§ Data for processing
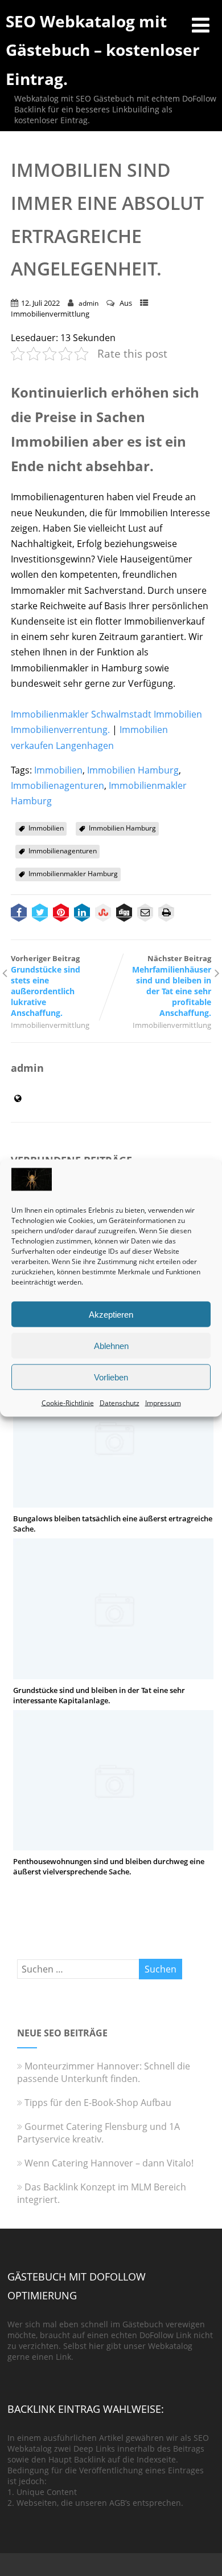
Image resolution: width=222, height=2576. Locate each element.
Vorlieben (111, 1377)
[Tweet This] (40, 914)
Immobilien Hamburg (133, 770)
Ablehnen (111, 1345)
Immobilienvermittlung (50, 314)
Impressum (163, 1403)
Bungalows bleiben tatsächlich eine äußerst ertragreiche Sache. (112, 1523)
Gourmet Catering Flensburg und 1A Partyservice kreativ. (98, 2132)
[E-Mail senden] (145, 914)
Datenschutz (119, 1403)
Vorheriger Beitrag (45, 985)
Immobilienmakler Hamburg (73, 873)
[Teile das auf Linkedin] (82, 914)
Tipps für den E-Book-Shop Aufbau (97, 2102)
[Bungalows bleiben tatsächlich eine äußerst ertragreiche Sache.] (113, 1501)
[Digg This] (124, 914)
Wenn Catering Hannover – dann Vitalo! (109, 2163)
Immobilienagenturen (57, 785)
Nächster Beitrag (171, 985)
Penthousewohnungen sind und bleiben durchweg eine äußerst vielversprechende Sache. (108, 1866)
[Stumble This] (103, 914)
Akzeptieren (111, 1314)
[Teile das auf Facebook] (19, 914)
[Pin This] (61, 914)
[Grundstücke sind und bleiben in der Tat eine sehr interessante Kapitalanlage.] (113, 1673)
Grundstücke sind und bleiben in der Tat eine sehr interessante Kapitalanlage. (99, 1695)
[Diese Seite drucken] (166, 914)
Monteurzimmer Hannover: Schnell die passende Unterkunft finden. (103, 2072)
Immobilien (58, 770)
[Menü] (200, 25)
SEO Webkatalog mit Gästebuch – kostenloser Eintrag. (103, 50)
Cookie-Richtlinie (68, 1403)
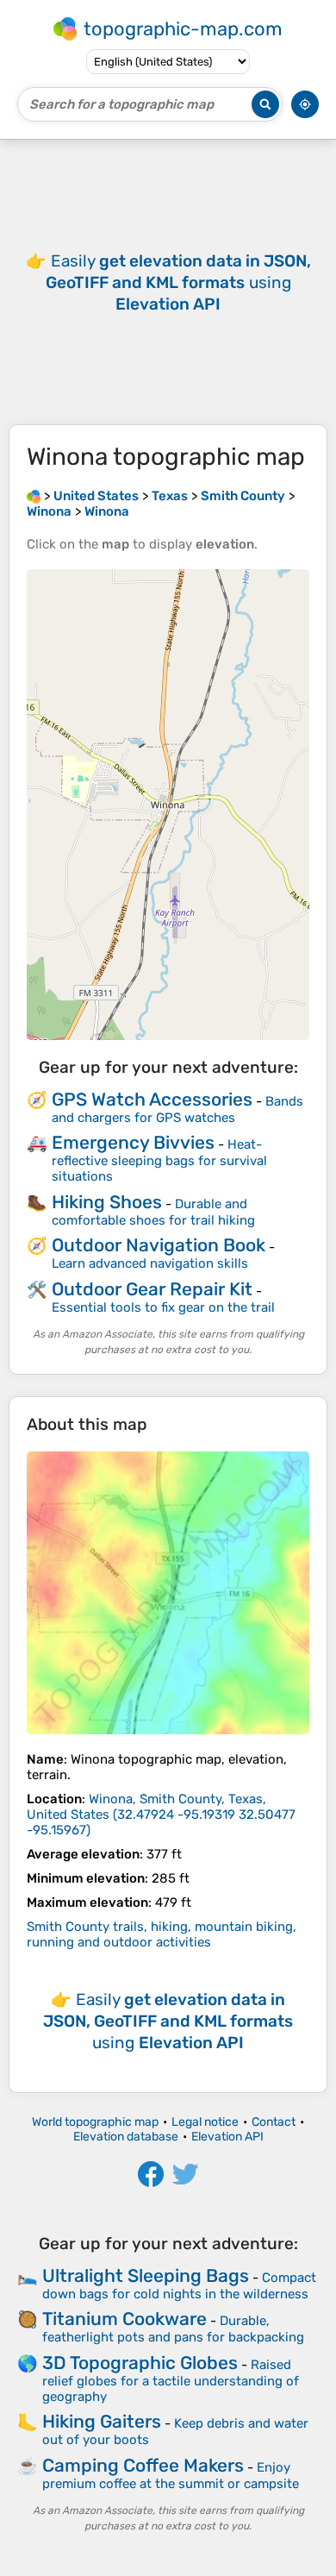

§ What to work on
Copy exactly, and copy nothing else: the lines from the start of the data above through the line that holds "Monteurzimmer Hannover: Schnell". The pictures stay out.

§ Exercise output
Image resolution: width=222, height=2576. Locate each element.
Vorlieben (111, 1377)
[Tweet This] (40, 914)
Immobilien Hamburg (133, 770)
Ablehnen (111, 1345)
Immobilienvermittlung (50, 314)
Impressum (163, 1403)
Bungalows bleiben tatsächlich eine äußerst ertragreiche Sache. (112, 1523)
Gourmet Catering Flensburg und 1A Partyservice kreativ. (98, 2132)
[E-Mail senden] (145, 914)
Datenschutz (119, 1403)
Vorheriger Beitrag (45, 985)
Immobilienmakler Hamburg (73, 873)
[Teile das auf Linkedin] (82, 914)
Tipps für den E-Book-Shop Aufbau (97, 2102)
[Bungalows bleiben tatsächlich eine äußerst ertragreiche Sache.] (113, 1501)
[Digg This] (124, 914)
Wenn Catering Hannover – dann Vitalo! (109, 2163)
Immobilienagenturen (57, 785)
Nächster Beitrag (171, 985)
Penthousewohnungen sind und bleiben durchweg eine äußerst vielversprechende Sache. (108, 1866)
[Stumble This] (103, 914)
Akzeptieren (111, 1314)
[Teile das auf Facebook] (19, 914)
[Pin This] (61, 914)
[Grundstücke sind und bleiben in der Tat eine sehr interessante Kapitalanlage.] (113, 1673)
Grundstücke sind und bleiben in der Tat eine sehr interessante Kapitalanlage. (99, 1695)
[Diese Seite drucken] (166, 914)
Monteurzimmer Hannover: Schnell die passende Unterkunft finden. (103, 2072)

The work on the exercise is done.